EXOSOMES IDENTIFIED A MITOCHONDRIAL PATHWAY OF EPIGENETIC PROGRAMMING IMPORTANT FOR TREATMENT RESPONSES IN DEPRESSION

Treatment resistant depression (TRD) is a leading cause of disability worldwide; there is a dearth of new mechanistic models for the development of personalized treatment models. Our group provide the first evidence that boosting mitochondrial metabolism of acetyl-L-carnitine(LAC) leads to a rapid and long-lasting antidepressant response in multiple rodent models by activating epigenetic processes of histone acetylation. Our translational work showed decreased levels of this pivotal mitochondrial metabolite LAC in phenotypes of TRD linked to childhood trauma. These LAC-deficient phenotypes were also characterized by a metabolic dysfunction known as insulin resistance.
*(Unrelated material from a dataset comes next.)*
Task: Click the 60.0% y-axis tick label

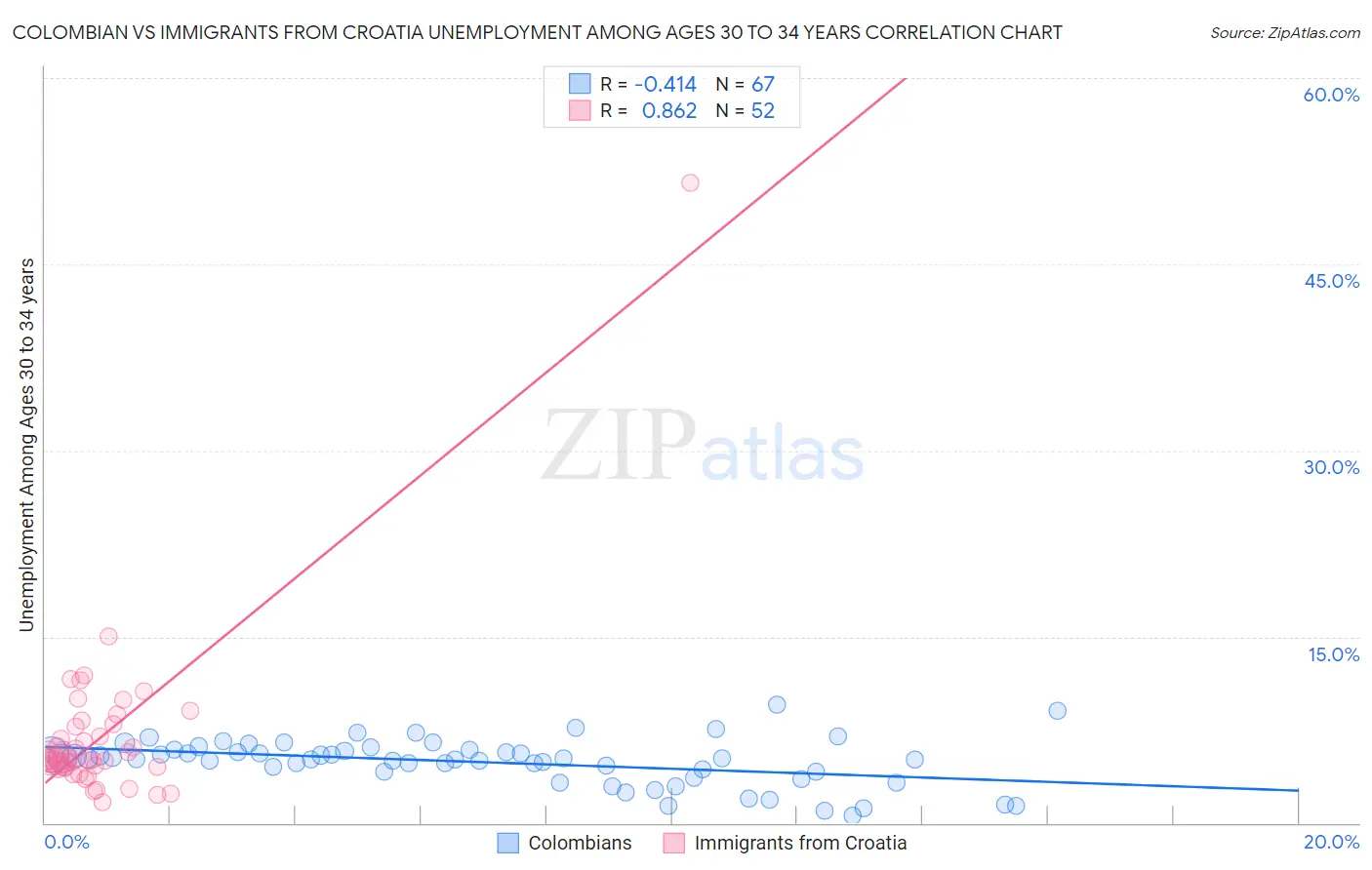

Unlike the role of systemic metabolism, the understanding of molecular mechanisms within key brain circuits has been limited to postmortem brain measures. Here, we used an innovative exosome technology to isolate neuronal exosomes from blood of patients with TRD and characterize key molecular markers of mitochondrial metabolism and the related epigenetic pathways at baseline and in treatment responses. Our ongoing analyses showed a link between a key mitochondrial marker assayed in neuronal exosomes and a treatment resistant course of illness. These phenotypes are also characterized by corresponding changes in the levels of activity of an epigenetic marker important for histone acetylation. These findings were specific to neuronal exosomes as no association was found in total(not neuronally-enriched) exosomes, suggesting a specificity for the brain. In all, these findings suggest that mitochondrial metabolism has important effects on epigenetic processes in patients with TRD and point to this model of mitochondrial-related epigenetic programming as a mechanistic pathway for the regulation of plasticity.